Juan Ignacio
Pocas veces tuve la suerte de tratar a un gran profesional de la docencia, en este caso de la docencia musical, como Juan Ignacio Ruiz de la Peña Álvarez, recientemente fallecido.
Cuando pude ir a Oviedo para seguir con mi formación, quien esto escribe iba con la sugerencia que me hizo en su día mi profesora, Muñoz Urdangarai, en el Conservatorio del Valle del Nalón, que me dijo: «Vete con Ruiz de la Peña».
Y por eso acudí a su clase, en la fecha programada, para escoger el horario al inicio del curso. Lo que recuerdo de ese día de don Juan Ignacio, que me recibió sentado a su mesa, es que me preguntó si el horario que venía a elegir «¿es para usted o para su hija?». «No, no. Para mí», respondí intentando disimular mi asombro. ¡Por lo visto uno ya tenía el aspecto de ser padre de una hija!
Juan Ignacio era un profesional en las clases.
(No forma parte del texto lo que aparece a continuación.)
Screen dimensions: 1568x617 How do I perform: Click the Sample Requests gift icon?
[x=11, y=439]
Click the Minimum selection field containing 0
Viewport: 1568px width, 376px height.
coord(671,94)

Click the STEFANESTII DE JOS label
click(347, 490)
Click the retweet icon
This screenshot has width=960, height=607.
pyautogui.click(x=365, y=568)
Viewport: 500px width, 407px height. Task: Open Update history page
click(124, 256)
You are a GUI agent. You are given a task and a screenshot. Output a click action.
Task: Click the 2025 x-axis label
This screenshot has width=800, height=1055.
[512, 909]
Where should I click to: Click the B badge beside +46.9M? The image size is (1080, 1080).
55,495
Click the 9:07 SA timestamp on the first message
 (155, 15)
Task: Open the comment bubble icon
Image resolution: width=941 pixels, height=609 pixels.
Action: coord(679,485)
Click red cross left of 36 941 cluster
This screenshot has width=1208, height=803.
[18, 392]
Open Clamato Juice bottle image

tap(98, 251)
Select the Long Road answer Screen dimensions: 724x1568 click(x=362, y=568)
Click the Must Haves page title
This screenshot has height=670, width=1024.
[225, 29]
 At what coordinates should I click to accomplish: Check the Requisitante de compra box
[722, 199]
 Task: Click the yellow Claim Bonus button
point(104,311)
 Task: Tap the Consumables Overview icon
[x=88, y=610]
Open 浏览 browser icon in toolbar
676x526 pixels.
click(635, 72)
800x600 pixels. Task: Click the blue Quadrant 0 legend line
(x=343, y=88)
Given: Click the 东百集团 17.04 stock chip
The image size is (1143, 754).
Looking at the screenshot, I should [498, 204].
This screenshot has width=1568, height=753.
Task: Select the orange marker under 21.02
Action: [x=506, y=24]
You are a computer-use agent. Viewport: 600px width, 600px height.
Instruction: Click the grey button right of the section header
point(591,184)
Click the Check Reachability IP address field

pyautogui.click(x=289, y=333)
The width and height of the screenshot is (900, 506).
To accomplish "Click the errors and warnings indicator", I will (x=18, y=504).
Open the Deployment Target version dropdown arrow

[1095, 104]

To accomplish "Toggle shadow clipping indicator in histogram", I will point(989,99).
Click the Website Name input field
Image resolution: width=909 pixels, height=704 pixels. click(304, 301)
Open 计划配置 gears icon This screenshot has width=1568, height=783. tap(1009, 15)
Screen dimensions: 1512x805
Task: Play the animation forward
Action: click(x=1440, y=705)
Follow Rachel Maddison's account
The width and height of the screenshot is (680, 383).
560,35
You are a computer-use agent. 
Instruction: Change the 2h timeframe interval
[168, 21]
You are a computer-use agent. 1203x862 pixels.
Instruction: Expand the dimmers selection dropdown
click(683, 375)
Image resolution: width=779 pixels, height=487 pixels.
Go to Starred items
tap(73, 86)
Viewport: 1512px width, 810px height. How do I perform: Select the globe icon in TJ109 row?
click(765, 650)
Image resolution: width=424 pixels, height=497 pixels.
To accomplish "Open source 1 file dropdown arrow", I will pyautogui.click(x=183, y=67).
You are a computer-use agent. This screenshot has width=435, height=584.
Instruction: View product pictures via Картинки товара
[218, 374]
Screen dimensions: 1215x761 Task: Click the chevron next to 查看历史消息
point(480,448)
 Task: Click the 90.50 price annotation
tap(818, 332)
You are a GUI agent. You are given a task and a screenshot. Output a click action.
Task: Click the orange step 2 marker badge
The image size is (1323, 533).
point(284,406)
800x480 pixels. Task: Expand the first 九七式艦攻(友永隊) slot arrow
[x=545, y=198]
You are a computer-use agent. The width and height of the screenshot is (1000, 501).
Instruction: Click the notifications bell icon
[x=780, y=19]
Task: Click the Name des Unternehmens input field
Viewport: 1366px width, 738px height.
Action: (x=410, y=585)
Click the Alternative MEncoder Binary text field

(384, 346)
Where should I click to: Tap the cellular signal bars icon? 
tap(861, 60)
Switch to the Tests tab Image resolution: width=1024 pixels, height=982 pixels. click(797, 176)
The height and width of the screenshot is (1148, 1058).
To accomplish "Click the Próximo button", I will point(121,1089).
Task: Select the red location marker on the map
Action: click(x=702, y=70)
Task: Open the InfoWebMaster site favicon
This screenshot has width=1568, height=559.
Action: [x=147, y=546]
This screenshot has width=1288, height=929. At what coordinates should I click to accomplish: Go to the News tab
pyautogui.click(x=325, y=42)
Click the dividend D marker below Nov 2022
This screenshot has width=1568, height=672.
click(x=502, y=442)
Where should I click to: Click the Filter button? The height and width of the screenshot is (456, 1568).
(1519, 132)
No sobreactuaba. Durante el desarrollo de las mismas dejaba siempre un hueco para el sentido del humor. Solía ser pedagógico y muy dinámico. En aquellos años creo que aún sabíamos guardar el respeto debido al profesorado de un conservatorio superior.
Años después, que volví al conservatorio para trabajar como simple interino, a la salida de mi horario de tarde-noche coincidí a veces con Juan Ignacio, en mi caso de camino al coche y él hacia su casa. Tengo más anécdotas, pero recuerdo que me contaba, cuando íbamos de noche a lo mejor andando por la calle de Canóniga y la de San Antonio, que uno de sus hijos, que estudiaba Bellas Artes y que hacía cuadros, Juan Ignacio me contaba que le tenía muy preocupado. Y a veces «descargaba» conmigo esa preocupación y en tono campechano me dijo en cierta ocasión: «Coño, que pinte algo que se venda».
Durante mi etapa de estudiante en el «conser» me crucé, como pueden imaginarse, con mucha gente. Juan Ignacio, y no creo exagerar, habrá ayudado a formar a un amplio elenco de alumnado que hoy seguro que son instrumentistas famosos y que formarán parte de conocidas bandas de música y de algunas de las mejores orquestas sinfónicas o también serán docentes de conservatorios. Y de las personas que llegué a conocer recuerdo ahora lo que me decía una atractiva instrumentista de violín: «Hay profesorado que debe retirarse cuando les llega la hora. Pero otro, en cambio, no debería jubilarse nunca».
Aunque hoy no llegue usted a leerme, apreciado y querido don Juan Ignacio, quiero dejar aquí constancia de mi agradecimiento por su magisterio y por esos agradables momentos que disfruté caminando en su compañía.